Officials of China’s national pension fund said that a decision on investing in the stock market would be delayed for up to a year, South China Morning Post said. The results of a planned study into how to allow fund managers to handle the money would first have to be completed, and that would take at least three to four months. The vice-chairman of the National Council for Social Security Fund told the newspaper that money from the fund would not be invested in shares until there was a ‘bright prospect’ of good returns. The fund currently has about US$10bn in assets, most of it in low-yielding bank deposits and government bonds.

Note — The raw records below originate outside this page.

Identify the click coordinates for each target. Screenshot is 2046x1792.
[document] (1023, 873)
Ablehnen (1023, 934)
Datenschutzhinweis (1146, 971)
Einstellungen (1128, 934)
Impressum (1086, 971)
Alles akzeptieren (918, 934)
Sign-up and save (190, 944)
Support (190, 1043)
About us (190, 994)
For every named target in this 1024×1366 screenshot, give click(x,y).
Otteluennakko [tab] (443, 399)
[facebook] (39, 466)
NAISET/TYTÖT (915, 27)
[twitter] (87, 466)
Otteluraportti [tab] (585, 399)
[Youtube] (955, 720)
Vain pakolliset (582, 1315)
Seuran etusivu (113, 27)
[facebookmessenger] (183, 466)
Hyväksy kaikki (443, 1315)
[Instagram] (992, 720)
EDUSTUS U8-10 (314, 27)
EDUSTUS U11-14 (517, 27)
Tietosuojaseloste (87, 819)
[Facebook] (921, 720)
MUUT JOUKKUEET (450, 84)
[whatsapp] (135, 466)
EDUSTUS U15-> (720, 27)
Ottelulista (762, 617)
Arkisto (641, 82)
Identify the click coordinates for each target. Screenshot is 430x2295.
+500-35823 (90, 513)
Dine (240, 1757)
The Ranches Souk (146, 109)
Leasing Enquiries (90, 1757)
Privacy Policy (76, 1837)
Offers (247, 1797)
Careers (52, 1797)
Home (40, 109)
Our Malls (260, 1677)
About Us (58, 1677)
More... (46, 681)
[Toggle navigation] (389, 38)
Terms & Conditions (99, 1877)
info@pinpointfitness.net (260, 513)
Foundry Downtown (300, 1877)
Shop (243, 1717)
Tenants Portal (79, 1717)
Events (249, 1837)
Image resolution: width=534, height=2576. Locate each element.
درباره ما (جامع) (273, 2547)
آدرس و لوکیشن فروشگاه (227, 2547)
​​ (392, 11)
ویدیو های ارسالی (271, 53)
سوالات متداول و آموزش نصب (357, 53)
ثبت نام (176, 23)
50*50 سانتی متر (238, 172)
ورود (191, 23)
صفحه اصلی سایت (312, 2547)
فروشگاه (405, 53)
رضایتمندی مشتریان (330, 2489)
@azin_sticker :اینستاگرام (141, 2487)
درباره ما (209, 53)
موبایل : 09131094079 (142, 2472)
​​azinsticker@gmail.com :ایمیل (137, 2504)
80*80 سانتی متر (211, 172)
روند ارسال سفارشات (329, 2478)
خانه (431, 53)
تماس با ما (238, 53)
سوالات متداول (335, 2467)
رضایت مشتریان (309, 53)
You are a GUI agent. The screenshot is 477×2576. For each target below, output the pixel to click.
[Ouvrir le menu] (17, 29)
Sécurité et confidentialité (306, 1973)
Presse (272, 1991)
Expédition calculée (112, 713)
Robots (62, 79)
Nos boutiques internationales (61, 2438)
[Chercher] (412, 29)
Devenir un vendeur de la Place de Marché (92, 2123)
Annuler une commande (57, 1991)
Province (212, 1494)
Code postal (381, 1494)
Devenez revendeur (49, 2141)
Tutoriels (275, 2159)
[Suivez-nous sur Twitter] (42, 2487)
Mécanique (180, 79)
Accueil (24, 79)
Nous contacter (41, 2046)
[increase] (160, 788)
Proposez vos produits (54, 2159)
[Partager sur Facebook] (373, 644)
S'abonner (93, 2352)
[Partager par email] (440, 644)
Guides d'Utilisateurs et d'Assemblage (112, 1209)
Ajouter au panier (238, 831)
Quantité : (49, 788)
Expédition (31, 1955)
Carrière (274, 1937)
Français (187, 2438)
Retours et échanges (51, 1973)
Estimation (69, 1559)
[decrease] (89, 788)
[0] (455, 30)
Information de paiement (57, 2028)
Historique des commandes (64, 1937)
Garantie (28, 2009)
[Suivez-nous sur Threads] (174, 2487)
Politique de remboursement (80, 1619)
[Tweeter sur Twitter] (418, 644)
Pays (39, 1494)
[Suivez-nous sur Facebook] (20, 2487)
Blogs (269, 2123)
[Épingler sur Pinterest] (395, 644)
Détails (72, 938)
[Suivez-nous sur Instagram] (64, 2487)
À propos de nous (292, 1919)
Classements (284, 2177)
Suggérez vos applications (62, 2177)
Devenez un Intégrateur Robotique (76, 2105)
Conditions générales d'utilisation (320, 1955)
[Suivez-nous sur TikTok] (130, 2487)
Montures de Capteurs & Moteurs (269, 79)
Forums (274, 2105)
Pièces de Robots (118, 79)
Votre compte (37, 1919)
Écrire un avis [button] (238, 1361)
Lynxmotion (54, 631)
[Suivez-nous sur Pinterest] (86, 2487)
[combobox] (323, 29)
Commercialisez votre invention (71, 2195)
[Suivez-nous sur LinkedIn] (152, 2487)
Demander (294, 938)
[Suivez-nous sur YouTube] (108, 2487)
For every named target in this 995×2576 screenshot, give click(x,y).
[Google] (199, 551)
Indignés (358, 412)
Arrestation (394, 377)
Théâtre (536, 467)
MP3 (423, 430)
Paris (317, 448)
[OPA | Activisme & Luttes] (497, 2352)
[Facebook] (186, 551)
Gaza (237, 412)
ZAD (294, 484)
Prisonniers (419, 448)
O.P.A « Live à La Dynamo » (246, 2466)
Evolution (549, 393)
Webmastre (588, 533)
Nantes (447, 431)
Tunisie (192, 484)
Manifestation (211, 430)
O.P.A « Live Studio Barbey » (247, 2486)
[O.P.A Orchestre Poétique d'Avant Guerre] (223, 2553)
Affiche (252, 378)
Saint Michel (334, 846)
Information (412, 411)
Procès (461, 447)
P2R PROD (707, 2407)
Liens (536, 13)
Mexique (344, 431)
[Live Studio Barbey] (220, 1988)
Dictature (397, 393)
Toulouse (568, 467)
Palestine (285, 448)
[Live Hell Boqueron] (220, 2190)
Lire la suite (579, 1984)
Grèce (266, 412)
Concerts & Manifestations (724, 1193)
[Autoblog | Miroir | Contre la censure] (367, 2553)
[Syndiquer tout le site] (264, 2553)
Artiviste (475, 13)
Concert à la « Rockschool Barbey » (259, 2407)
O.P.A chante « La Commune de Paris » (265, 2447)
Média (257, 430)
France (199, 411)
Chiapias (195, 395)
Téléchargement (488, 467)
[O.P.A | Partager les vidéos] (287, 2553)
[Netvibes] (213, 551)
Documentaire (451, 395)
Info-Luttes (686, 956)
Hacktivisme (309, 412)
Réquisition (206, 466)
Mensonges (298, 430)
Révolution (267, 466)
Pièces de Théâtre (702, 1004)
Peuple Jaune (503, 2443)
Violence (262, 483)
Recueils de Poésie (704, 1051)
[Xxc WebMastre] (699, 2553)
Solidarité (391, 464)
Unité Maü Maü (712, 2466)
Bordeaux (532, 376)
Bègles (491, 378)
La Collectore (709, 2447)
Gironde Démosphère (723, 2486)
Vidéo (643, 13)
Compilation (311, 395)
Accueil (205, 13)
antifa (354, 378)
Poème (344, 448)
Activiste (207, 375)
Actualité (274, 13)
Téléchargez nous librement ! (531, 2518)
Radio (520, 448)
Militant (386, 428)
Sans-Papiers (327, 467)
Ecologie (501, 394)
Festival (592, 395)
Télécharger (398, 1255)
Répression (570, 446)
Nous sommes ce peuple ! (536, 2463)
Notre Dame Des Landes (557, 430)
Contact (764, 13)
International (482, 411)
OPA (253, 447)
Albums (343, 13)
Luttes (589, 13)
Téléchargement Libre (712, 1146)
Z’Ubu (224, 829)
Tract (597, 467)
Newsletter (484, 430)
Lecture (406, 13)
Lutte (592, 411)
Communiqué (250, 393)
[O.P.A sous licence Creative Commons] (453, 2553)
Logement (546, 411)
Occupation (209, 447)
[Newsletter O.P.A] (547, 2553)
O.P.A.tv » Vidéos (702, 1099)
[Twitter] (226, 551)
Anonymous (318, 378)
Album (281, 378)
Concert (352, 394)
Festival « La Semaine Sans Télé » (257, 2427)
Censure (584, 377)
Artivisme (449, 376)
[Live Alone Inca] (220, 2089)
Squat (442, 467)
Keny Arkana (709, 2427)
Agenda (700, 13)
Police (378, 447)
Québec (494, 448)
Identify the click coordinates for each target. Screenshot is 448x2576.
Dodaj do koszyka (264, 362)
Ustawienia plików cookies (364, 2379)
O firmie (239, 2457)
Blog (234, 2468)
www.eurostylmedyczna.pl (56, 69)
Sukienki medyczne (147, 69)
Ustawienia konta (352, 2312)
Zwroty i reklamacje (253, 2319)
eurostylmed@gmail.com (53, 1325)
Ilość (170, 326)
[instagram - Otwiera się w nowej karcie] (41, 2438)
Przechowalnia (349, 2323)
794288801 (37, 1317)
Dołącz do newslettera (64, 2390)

A report by international consultants McKinsey & Co estimates that pension funds under management will rise to US$150bn- 200bn by 2005, from around US$80bn today. Cotton imports set to rise
The smaller cotton harvest forecast for China this year is likely to trigger a rise in imports, Reuters reported. The National Bureau of Statistics said in March that planted acreage had fallen by 17.3 per cent from last year’s level to 3.98m hectares, and based on this decline, the Cotton and Jute Bureau estimated a cotton harvest of 4.7m tonnes this year, down from last year’s 5.3m tones. The bureau’s director, Shi Jianwei, said that he expected China’s imports to rise to 200,000 tonnes this year, up from just 20,000 tonnes in 2001. Imports would be encouraged by China’s commitment to allow up to 818,500 tonnes of cotton to be imported at a tariff of 1 per cent starting from this year.